Dropped 24929 records of 39923, 37% remaining


In [52]:
# Sliding window
start = time.time()
# dataset = dataset[:500]
df_f = pd.DataFrame()
df = pd.DataFrame()

for uniqueId in dataset['ID'].unique():
    for i in range(prefAmountRecords):
        if len(dataset.loc[dataset['ID'] == uniqueId]) >= prefAmountRecords:
            if i == 0:
                df = pd.DataFrame(dataset.loc[dataset['ID'] == uniqueId].iloc[i]).T
                df.columns = ['ID', 'Sex'] + list((n + f'_{i}') for n in dataset.columns[2:])
            else:
                df_t = pd.DataFrame(dataset.loc[dataset['ID'] == uniqueId].iloc[i][2:]).T
                df_t.columns = list((n + f'_{i}') for n in dataset.columns[2:])
                df = pd.concat([df.reset_index(drop=True), df_t.reset_index(drop=True)], axis = 1)
    df_f = df_f.append(df)

dataset = df_f.copy()
end = time.time()
print(end - start)
dataset.head(5)
dataset.to_csv(f'Data\\Measurements-Sliding-Window-{prefAmountRecords}', index=False, index_label=False)

30.53615641593933


In [None]:
for coll in dataset.columns:
    coll = np.nan_to_num(coll)
pd.DataFrame(dataset).fillna(0, inplace=True)
np.where(np.isnan(dataset))

### Gewone Lreg + Poly met sliding window

In [60]:
y = dataset[f'{target}_{prefAmountRecords-1}']
X = dataset.drop([c for c in dataset.columns if f'_{prefAmountRecords-1}' in c], axis=1)
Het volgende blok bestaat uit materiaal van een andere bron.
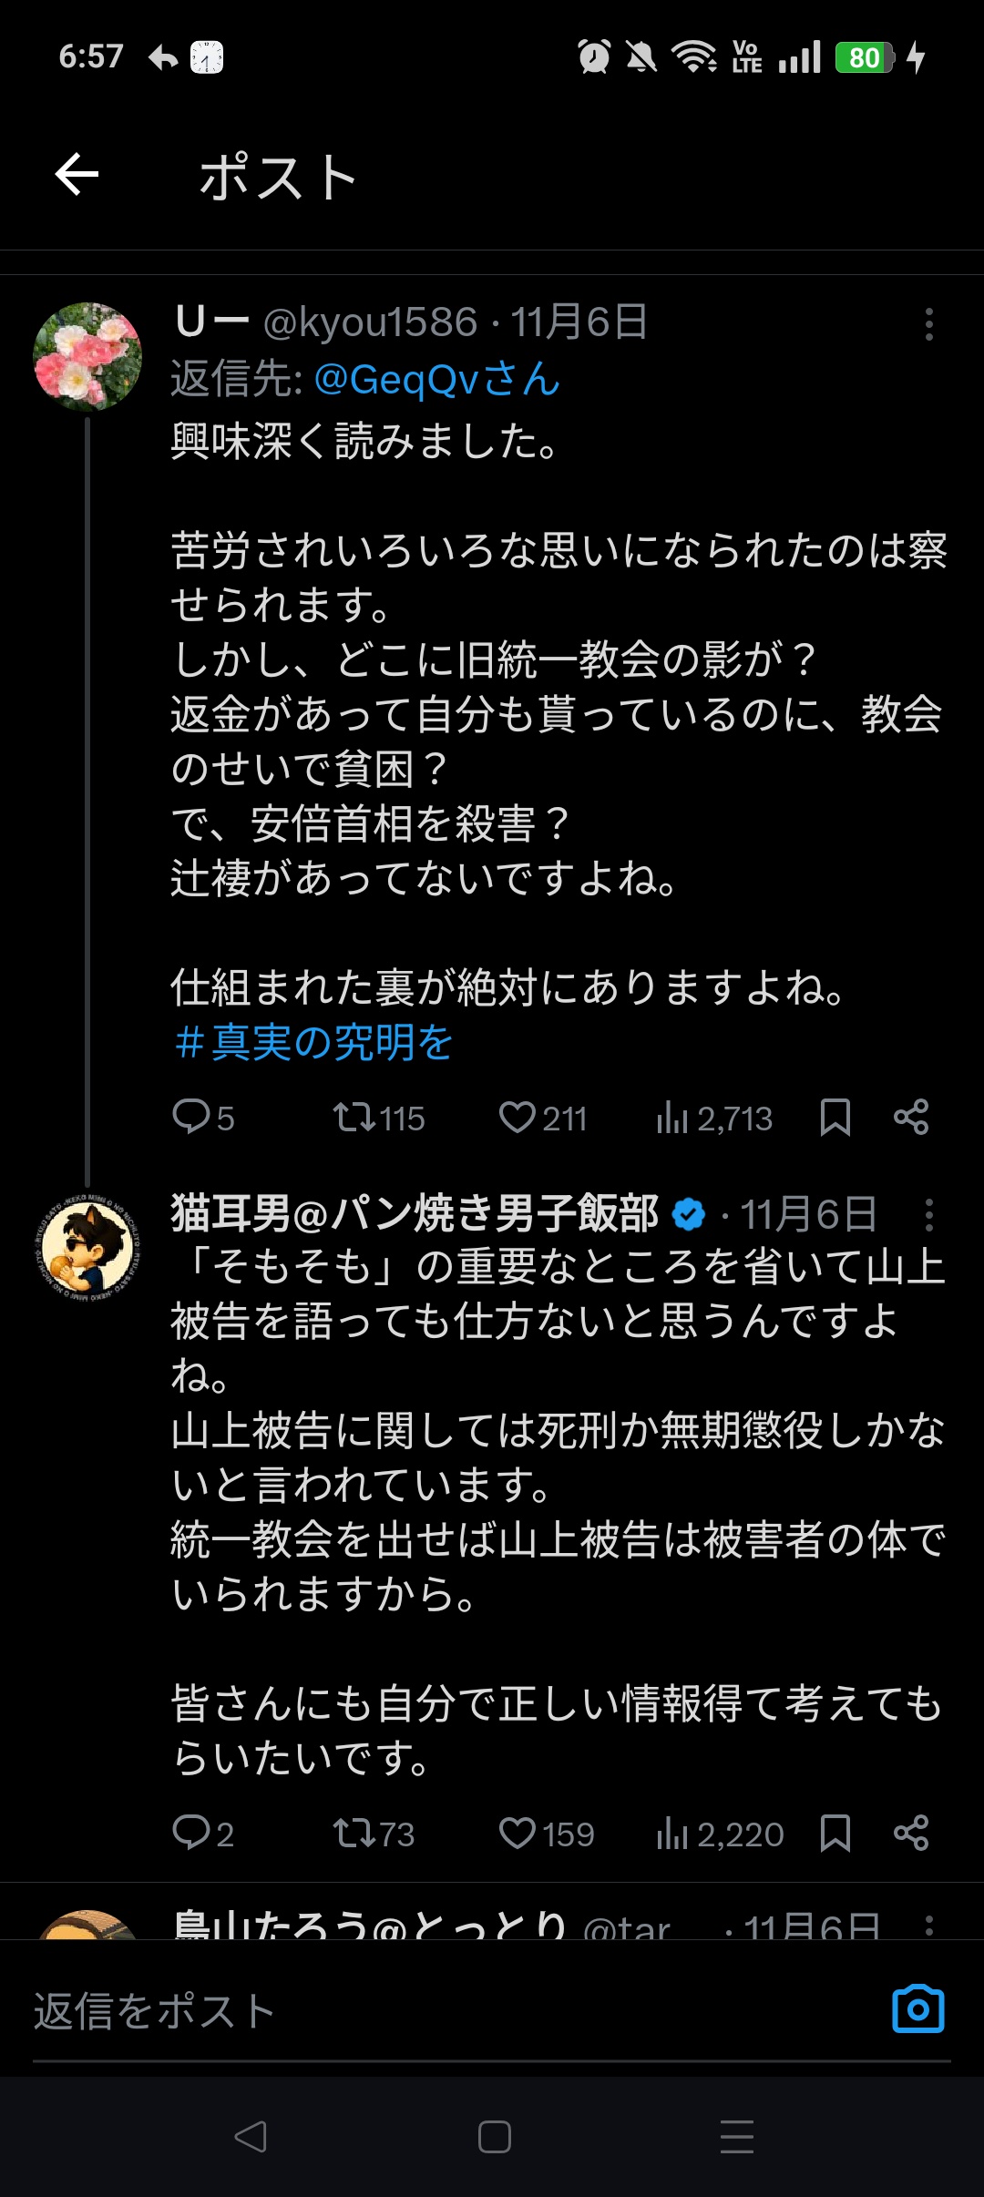Share 猫耳男's post via share icon
The width and height of the screenshot is (984, 2197).
[911, 1833]
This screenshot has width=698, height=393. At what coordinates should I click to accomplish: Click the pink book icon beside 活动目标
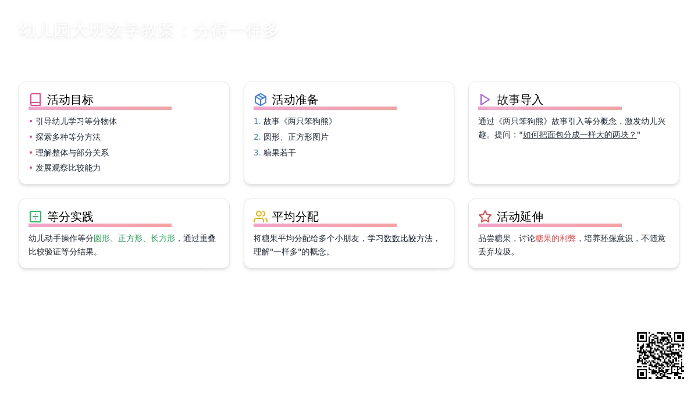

X_train, X_test, y_train, y_test = train_test_split(X, y, test_size=.2, random_state=42069)

In [61]:
# Linear regression
lregModel = linear_model.LinearRegression()
lregModel.fit(X_train, y_train)
print('r2 score = ', lregModel.score(X_test, y_test))

r2 score =  0.7612018613679994


In [62]:
# hogere orde features
graad = 1
n_iter_search = 500
parameters = {
    'solver': ['auto', 'svd', 'cholesky', 'lsqr', 'sparse_cg', 'sag', 'saga'], 
    'alpha': np.linspace(0.0001,n_iter_search,50), 
    'tol': np.linspace(0.0001,n_iter_search,50), 
    'fit_intercept': [True, False]
    }

# Polynominal features aanmaken
polyModel = PolynomialFeatures(graad)
polyModel.fit(X_train, X_test)
X_train_poly = polyModel.transform(X_train)
X_test_poly = polyModel.transform(X_test)
print(f'Dimensie van polynomial data op graad {graad}: {X_train_poly.shape}')
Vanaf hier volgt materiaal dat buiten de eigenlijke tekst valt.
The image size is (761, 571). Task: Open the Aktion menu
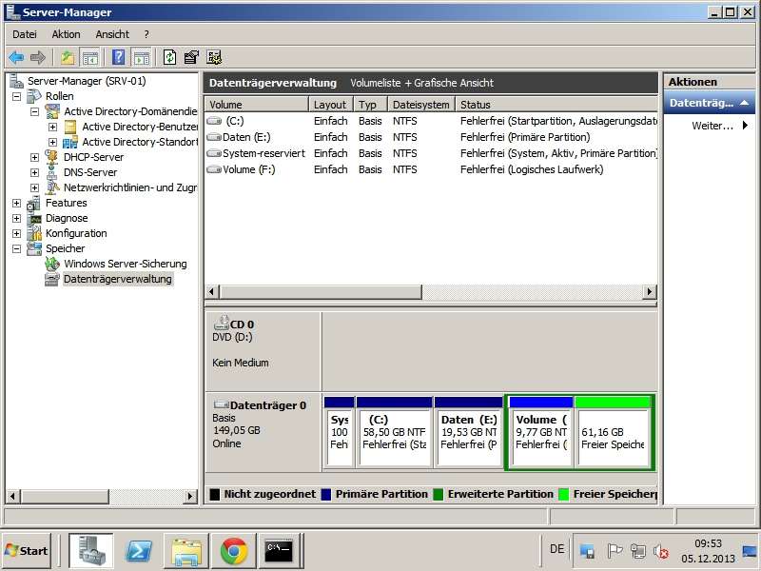pos(66,34)
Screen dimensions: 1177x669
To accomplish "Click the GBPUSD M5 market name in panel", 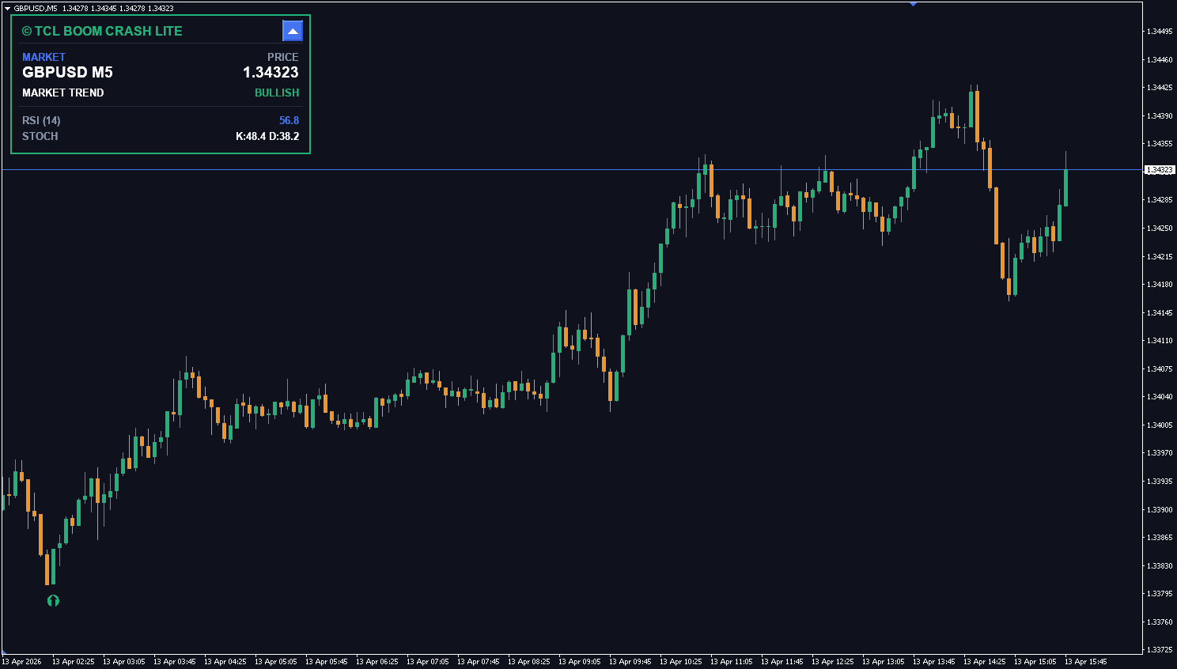I will click(x=67, y=72).
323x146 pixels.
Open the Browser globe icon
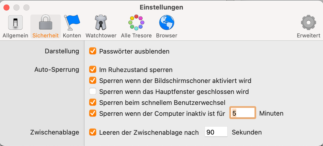point(167,23)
# Cross-validation via random search
lregPolyModel = Ridge()
lregPolyRandomModel = RandomizedSearchCV(lregPolyModel, param_distributions=parameters, cv=5, n_iter=n_iter_search, n_jobs = -1, verbose=0)
lregPolyRandomModel = lregPolyRandomModel.fit(X_train_poly, y_train)

print('Best r2 : ', lregPolyRandomModel.best_score_)
print(f'Best parameters : {lregPolyRandomModel.best_params_} after {n_iter_search} searches')

Dimensie van polynomial data op graad 1: (3998, 31)
Best accuracy :  0.820093996697312
Best parameters : {'tol': 377.5510448979592, 'solver': 'auto', 'fit_intercept': False, 'alpha': 183.67353265306122} with 500 searches


### Genormaliseerde Lreg + Poly met sliding window

In [None]:
# Splitsen in training set en test set
y = dataset[f'{target}_{prefAmountRecords-1}']
X = dataset.drop([c for c in dataset.columns if f'_{prefAmountRecords-1}' in c], axis=1)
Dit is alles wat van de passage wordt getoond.